I'm assuming that any direct requests for a directory should include a trailing slash. For example, if /hello
is a physical directory then you should be requesting /hello/
(with a trailing slash). We will append the trailing slash if omitted (which is what mod_dir will do by default anyway, but we need to do this manually if overriding Directoryindex
.) We could disable the trailing slash (and make the canonical URL the one without a trailing slash) but this requires additional rewriting.

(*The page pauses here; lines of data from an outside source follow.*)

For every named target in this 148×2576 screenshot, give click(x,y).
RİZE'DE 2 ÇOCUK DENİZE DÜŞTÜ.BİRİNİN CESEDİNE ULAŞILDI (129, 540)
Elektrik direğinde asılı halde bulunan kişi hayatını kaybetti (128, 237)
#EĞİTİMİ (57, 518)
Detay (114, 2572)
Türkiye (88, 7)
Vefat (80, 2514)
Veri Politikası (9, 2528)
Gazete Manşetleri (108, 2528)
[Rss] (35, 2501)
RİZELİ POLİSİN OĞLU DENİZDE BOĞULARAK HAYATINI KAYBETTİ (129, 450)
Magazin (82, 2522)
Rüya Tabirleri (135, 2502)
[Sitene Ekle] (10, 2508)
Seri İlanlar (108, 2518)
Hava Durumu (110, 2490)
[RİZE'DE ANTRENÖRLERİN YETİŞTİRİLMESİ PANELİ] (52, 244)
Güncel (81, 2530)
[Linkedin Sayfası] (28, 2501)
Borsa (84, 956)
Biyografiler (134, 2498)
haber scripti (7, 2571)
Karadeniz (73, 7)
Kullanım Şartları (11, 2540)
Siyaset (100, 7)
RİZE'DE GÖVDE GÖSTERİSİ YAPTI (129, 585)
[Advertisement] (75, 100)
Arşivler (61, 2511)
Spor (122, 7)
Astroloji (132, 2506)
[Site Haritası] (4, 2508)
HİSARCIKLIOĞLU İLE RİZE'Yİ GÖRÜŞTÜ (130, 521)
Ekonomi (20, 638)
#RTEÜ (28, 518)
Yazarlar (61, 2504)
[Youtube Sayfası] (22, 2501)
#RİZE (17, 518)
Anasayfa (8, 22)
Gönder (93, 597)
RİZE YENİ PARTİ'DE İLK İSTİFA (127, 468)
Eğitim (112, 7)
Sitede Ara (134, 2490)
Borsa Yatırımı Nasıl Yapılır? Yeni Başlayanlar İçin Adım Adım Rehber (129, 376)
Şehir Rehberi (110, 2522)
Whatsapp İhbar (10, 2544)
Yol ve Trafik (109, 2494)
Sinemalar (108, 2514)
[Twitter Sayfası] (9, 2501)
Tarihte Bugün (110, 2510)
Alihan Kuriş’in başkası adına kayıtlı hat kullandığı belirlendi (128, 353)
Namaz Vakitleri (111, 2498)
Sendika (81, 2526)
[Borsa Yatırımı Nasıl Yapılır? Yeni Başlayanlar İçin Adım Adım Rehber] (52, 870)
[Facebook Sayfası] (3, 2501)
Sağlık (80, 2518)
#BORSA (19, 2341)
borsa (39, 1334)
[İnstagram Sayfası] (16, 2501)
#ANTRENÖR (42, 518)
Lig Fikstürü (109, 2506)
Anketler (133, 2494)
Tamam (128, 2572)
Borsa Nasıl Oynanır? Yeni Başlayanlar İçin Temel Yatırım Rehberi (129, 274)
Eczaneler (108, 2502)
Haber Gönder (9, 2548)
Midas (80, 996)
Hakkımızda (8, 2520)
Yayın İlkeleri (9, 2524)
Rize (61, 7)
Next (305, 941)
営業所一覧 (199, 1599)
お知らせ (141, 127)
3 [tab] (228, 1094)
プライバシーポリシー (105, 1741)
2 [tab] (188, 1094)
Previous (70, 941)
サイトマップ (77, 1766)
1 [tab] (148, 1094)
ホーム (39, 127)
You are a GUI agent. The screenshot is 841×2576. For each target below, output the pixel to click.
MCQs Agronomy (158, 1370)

So, to satisfy your requirements, you could do it like this in the root .htaccess
file:
Options -Indexes
# Required for the root directory (eg. the homepage of the CMS)
DirectoryIndex index.html index.htm index.php
RewriteEngine On
# Initially part of the WordPress/CMS block
# (This is just an optimisation)
RewriteRule ^index\.php$ - [L]
# Abort early if a file is requested directly
# (Regardless of whether that file includes a file extension.)
RewriteCond %{REQUEST_FILENAME} -f
RewriteRule . - [L]
# If a directory is requested, which is missing the trailing slash then append it
RewriteCond %{DOCUMENT_ROOT}/$1 -d
RewriteRule ^(.*[^/])$ /$1/ [R=301,L]
# Test if "<url>.html" exists and rewrite if so
RewriteCond %{DOCUMENT_ROOT}/$1.html -f
RewriteRule ^([^.]*[^/])$ $1.html [L]
# Optimisation: If a directory is not requested then skip the next 3 rules
RewriteCond %{REQUEST_FILENAME} !-d
RewriteRule . - [S=3]
# Check for "DirectoryIndex" documents in order: index.html, index.htm and index.php
# NB: Directories end in a trailing slash (enforced above)
RewriteCond %{DOCUMENT_ROOT}/$1/index.html -f
RewriteRule ^(.+)/$ $1/index.html [L]
RewriteCond %{DOCUMENT_ROOT}/$1/index.htm -f
RewriteRule ^(.+)/$ $1/index.htm [L]
RewriteCond %{DOCUMENT_ROOT}/$1/index.php -f
RewriteRule ^(.+)/$ $1/index.php [L]
# CMS Fallback...
# But note that the two conditions (filesystem checks) are removed.
# The first one that checks for a "file" is simply not required.
# However, the second check MUST be removed otherwise directories that do not contain a "DirectoryIndex" are not routed to the CMS.
# WordPress...
RewriteRule ^ - [E=HTTP_AUTHORIZATION:%{HTTP:Authorization}]
# CMS / Front-Controller
RewriteRule . /index.php [L]
Additional notes:
As an optimisation, I'm assuming your URLs that map to .html
files do not contain dots. This is what you had done, so I assume that's OK. (There is no need to backslash-escape a literal dot when used inside a regex character class.)
I've removed the WordPress comment markers and reduced the WordPress code block to all that's required. One of the RewriteRule
directives is moved to the top of the .htaccess
file (since this is an optimisation, it doesn't make much sense to have it at the end anymore). You would need to configure WordPress (or your file perms) to prevent WordPress from trying to maintain the .htaccess
file (although this could cause issues with plugins).
Passing filesystem directories to the CMS is certainly non-standard. And boilerplate code (front-controller pattern) for most CMSs will explicitly exclude physical directories. However, the added complication here is that you only want directories where the DirectoryIndex document is not present in that directory, to be passed to the CMS.
I like to preserve the possibility for files without a suffix.
The "problem" with not having file extensions on the underlying file is that Apache does not necessarily know how to handle the request and what "Content-Type" header to send (so the browser does not know how to handle the response).
A workaround in this case is to have all extensionless "files" of a specific type in a known subdirectory and force all those requests with the same Content-Type.
Note that files and URLs are very different in this respect. URLs without extensions is not a problem.
Aside:
RewriteRule ^([^\.]+)$ $1.html [NC,L]
The problem with this rule is that you are unconditionally applying the .html
extension to any URL that does not contain a dot. /a01
is rewritten to /a01.html
, which is not a file (so the condition is successful) and /a01
(the URL that WP sees) is not a registered WP URL so results in a 404 generated by the CMS/WordPress.